**PROBLEM**.
Copy exactly the lines of the material below that run from the one containing "This screenshot has height=605, width=601." through the one containing "The width and height of the screenshot is (1457, 812).". Copy no other lines.

**INFORMATION SUPPLIED**.
----

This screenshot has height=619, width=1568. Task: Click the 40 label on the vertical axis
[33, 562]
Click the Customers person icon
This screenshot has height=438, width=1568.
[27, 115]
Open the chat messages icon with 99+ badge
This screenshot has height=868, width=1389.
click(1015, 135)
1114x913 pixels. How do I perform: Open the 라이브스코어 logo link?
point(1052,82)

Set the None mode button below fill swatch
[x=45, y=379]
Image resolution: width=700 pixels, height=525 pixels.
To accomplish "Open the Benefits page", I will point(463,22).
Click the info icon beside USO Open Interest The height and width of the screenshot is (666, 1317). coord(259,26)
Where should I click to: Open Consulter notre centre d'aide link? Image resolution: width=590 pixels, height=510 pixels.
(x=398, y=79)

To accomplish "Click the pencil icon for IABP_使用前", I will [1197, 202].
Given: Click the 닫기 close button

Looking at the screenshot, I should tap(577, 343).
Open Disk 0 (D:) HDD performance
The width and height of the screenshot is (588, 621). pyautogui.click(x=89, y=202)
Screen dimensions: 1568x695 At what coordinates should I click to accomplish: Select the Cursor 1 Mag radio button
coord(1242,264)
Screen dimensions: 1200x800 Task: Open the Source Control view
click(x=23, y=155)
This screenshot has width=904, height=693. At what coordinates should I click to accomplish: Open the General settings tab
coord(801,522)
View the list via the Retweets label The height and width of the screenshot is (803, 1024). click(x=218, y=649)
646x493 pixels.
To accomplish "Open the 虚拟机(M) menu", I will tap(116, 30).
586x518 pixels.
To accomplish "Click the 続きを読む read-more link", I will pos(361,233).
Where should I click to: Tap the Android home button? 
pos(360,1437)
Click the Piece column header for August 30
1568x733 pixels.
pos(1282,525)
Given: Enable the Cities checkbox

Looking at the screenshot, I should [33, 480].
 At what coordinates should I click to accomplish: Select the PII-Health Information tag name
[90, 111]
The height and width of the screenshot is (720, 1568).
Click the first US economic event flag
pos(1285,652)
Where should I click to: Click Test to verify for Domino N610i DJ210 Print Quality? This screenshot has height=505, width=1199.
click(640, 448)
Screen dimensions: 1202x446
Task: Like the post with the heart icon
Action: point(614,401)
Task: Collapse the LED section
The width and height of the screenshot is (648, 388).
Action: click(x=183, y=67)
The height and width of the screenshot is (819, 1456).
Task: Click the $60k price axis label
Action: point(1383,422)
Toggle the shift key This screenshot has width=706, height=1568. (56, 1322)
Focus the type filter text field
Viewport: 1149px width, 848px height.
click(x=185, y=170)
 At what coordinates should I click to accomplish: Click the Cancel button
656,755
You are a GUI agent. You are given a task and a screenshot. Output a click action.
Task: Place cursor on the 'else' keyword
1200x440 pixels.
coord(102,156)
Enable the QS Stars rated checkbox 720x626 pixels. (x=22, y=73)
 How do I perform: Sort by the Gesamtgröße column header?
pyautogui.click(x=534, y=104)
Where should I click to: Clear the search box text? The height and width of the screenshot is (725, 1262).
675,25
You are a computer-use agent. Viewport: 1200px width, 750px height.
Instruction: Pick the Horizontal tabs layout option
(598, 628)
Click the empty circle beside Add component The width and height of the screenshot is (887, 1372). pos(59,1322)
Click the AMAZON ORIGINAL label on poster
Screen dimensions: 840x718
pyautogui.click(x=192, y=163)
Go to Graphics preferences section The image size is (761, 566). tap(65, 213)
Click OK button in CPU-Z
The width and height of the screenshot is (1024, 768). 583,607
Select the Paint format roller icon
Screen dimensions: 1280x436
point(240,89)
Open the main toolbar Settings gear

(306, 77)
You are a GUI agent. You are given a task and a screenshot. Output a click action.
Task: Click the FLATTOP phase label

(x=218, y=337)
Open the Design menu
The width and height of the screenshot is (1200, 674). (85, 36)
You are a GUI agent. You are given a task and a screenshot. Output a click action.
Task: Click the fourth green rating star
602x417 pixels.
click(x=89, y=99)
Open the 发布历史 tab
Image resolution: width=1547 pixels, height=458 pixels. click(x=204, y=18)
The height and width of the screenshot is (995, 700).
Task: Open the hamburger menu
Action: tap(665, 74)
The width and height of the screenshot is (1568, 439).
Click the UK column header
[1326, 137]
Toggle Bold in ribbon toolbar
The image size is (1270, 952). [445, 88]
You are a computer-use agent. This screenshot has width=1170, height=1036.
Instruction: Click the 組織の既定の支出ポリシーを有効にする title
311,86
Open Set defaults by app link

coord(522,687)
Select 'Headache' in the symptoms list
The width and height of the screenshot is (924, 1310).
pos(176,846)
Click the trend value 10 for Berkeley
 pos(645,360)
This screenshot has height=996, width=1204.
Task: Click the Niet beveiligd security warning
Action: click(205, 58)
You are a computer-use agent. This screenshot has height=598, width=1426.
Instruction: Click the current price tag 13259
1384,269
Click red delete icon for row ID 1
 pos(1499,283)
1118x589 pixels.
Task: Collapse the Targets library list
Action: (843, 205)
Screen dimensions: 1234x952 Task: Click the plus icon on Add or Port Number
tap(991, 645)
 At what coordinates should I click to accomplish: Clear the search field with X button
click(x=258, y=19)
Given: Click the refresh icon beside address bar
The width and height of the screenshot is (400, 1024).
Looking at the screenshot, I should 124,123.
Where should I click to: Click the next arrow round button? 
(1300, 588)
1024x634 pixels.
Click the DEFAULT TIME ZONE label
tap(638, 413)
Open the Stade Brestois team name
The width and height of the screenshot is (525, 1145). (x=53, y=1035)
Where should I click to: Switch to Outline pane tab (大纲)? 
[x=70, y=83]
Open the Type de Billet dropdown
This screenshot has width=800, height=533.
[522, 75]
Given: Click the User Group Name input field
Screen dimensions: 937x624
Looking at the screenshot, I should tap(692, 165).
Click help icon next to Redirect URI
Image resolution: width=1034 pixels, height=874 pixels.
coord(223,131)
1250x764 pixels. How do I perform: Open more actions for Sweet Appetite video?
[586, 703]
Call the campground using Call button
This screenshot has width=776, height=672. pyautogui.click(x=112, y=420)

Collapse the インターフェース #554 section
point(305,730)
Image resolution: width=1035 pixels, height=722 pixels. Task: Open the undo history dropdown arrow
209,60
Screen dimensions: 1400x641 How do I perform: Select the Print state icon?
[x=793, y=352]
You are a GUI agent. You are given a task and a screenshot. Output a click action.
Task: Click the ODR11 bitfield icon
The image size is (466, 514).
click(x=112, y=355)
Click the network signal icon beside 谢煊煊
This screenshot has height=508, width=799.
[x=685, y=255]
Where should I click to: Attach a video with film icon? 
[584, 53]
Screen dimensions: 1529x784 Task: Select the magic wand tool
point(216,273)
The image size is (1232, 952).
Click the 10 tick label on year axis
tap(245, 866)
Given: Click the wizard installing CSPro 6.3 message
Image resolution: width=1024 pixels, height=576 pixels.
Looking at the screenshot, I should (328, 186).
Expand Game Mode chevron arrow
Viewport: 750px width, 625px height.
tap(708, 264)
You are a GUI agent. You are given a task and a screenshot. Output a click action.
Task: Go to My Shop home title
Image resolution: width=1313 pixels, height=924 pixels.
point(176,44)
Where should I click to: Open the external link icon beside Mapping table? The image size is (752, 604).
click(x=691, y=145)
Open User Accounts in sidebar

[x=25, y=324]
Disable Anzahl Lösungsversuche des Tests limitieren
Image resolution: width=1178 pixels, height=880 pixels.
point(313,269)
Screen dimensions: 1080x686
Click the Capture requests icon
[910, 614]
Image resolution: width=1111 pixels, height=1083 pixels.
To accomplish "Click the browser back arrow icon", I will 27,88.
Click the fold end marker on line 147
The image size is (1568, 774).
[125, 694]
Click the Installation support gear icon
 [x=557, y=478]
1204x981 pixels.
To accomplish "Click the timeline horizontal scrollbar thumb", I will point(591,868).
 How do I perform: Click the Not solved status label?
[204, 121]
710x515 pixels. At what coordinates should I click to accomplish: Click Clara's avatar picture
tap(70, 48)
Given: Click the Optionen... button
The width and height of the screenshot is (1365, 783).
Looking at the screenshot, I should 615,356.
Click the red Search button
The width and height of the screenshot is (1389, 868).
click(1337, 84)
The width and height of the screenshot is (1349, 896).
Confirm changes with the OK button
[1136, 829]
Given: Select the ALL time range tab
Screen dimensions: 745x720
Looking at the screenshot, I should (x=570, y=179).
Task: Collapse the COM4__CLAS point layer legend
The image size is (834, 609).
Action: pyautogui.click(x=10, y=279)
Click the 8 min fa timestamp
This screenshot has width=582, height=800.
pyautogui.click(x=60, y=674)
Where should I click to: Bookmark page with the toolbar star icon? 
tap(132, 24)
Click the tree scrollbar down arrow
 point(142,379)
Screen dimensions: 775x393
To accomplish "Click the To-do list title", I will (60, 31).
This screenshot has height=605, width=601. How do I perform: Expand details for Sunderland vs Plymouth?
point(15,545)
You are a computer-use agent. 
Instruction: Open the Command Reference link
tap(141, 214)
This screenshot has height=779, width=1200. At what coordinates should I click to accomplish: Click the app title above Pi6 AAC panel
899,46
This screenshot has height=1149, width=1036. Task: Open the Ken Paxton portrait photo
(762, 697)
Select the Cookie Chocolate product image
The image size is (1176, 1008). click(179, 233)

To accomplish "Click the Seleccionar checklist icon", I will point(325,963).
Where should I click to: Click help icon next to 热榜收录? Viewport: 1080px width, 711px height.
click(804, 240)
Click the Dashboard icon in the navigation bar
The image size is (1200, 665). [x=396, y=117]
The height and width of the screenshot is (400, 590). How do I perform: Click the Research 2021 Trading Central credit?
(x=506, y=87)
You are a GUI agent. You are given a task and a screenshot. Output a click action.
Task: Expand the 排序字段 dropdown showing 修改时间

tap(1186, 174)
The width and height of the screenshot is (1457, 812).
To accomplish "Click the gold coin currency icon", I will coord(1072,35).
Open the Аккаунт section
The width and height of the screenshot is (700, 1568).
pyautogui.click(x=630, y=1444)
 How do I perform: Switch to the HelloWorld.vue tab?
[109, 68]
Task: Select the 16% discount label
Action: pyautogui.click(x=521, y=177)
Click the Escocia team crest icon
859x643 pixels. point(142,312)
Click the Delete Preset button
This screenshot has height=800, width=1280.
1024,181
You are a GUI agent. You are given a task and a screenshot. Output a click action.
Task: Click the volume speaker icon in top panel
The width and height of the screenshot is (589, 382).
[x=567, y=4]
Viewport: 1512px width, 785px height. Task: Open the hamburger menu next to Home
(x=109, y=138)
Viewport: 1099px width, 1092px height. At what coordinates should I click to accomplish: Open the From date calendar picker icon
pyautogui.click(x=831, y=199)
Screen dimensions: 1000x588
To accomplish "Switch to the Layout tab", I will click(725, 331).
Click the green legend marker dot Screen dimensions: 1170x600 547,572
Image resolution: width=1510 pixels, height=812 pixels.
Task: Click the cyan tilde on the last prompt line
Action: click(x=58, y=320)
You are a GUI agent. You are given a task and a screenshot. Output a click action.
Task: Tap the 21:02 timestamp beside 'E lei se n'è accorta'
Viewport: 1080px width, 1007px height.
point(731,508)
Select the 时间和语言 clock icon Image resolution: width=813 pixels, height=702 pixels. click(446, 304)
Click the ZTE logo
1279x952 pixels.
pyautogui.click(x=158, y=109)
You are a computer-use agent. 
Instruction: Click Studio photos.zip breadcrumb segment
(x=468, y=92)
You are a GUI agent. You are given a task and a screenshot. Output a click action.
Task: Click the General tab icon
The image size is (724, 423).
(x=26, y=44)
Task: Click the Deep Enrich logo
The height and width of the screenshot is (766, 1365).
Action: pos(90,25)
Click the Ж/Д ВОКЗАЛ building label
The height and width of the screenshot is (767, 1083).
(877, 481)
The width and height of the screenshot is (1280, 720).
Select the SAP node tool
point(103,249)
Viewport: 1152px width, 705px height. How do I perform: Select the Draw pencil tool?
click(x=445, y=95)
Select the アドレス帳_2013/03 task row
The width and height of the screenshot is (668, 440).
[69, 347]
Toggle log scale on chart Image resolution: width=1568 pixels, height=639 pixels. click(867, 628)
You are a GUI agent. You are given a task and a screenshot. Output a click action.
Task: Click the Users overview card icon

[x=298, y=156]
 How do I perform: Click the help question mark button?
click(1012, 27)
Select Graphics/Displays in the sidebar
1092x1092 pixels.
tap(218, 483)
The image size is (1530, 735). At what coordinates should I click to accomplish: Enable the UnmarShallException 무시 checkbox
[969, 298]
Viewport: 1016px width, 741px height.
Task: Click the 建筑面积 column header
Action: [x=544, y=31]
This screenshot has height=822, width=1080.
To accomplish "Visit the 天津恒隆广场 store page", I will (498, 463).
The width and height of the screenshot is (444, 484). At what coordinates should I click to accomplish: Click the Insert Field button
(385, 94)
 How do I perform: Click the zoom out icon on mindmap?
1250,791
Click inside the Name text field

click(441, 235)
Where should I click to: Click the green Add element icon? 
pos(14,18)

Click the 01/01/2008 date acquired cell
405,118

----

**TASK RESULT**.
This screenshot has height=605, width=601. How do I perform: Expand details for Sunderland vs Plymouth?
point(15,545)
You are a computer-use agent. 
Instruction: Open the Command Reference link
tap(141, 214)
This screenshot has height=779, width=1200. At what coordinates should I click to accomplish: Click the app title above Pi6 AAC panel
899,46
This screenshot has height=1149, width=1036. Task: Open the Ken Paxton portrait photo
(762, 697)
Select the Cookie Chocolate product image
The image size is (1176, 1008). click(179, 233)

To accomplish "Click the Seleccionar checklist icon", I will point(325,963).
Where should I click to: Click help icon next to 热榜收录? Viewport: 1080px width, 711px height.
click(804, 240)
Click the Dashboard icon in the navigation bar
The image size is (1200, 665). [x=396, y=117]
The height and width of the screenshot is (400, 590). How do I perform: Click the Research 2021 Trading Central credit?
(x=506, y=87)
You are a GUI agent. You are given a task and a screenshot. Output a click action.
Task: Expand the 排序字段 dropdown showing 修改时间

tap(1186, 174)
The width and height of the screenshot is (1457, 812).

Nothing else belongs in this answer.